O secretário de Defesa Agropecuária do Ministério da Agricultura Gabriel Alves Maciel, confirmou ontem que a Rússia retomará as importações de carne de Mato Grosso, que estavam suspensas desde outubro do ano passado quando foram diagnosticados casos de febre aftosa no rebanho de Mato Grosso do Sul e do Paraná. Mato Grosso tem o segundo maior rebanho de bovinos do País. A Associação Brasileira das Indústrias Exportadoras de Carnes (Abiec) havia informado na quarta-feira que o embargo contra as carnes bovina e suína seria suspenso.

Maciel esteve ontem no Recife acompanhando a visita que dois veterinários russos fizeram ao Laboratório Nacional Agropecuário (Lanagro).

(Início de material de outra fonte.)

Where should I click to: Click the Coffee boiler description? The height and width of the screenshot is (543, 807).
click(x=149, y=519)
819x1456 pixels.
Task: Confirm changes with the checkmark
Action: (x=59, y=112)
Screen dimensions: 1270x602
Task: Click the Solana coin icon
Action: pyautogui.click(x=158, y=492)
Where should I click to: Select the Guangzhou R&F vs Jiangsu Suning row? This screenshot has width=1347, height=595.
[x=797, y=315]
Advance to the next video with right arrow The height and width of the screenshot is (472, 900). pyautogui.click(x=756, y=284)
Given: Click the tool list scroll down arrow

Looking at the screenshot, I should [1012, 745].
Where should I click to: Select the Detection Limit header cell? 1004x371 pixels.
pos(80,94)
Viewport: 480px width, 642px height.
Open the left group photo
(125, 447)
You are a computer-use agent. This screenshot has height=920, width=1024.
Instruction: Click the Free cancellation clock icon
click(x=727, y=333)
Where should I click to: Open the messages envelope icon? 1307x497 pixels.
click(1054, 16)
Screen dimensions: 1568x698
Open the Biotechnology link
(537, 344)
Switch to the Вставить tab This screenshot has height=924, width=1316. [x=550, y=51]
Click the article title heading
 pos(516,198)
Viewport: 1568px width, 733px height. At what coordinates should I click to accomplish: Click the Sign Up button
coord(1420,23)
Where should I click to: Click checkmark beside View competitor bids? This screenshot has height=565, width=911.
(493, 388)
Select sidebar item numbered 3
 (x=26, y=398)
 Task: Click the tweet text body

Os russos chegaram ao Brasil no começo do mês para verificar as medidas adotadas pelo Brasil para controle dos focos de febre aftosa. Eles também estiveram no Rio Grande do Sul e, na quarta-feira, foram para Mato Grosso. Maciel disse que o fim do embargo foi um "fato muito significativo, muito positivo".

Segundo a Abiec, os embarques de Mato Grosso estão liberadas desde ontem e poderão ser exportadas carnes produzidas a partir de 1º de julho. Os exportadores informaram que a Rússia habilitou 15 frigoríficos do Estado, aumentando para 27 as unidades que podem exportar para o país. Os outros frigoríficos estão em Rondônia (2), Tocantins (2), Espírito Santo (1) e Rio Grande do Sul (7).

Na próxima segunda-feira, Maciel, técnicos da secretaria e os russos se reunirão na sede do Centro Panamericano de Febre Aftosa (Panaftosa) no Rio para uma reunião final. Atualmente, seis Estados estão proibidos de vender carne para a Rússia – Mato Grosso do Sul, Goiás, São Paulo, Minas, Paraná e Santa Catarina.

Principal comprador

Nas contas da associação, Mato Grosso poderá exportar cerca de 30 mil toneladas de carne por mês à Rússia. Em julho o Brasil vendeu 220,6 mil toneladas de carne bovina ao mercado externo, das quais 39,2 mil toneladas foram para a Rússia.

De janeiro a julho deste ano, a Rússia aparece como o principal destino de carne in natura do Brasil, com um rendimento de US$ 251 milhões em receita e 171 mil toneladas em volume.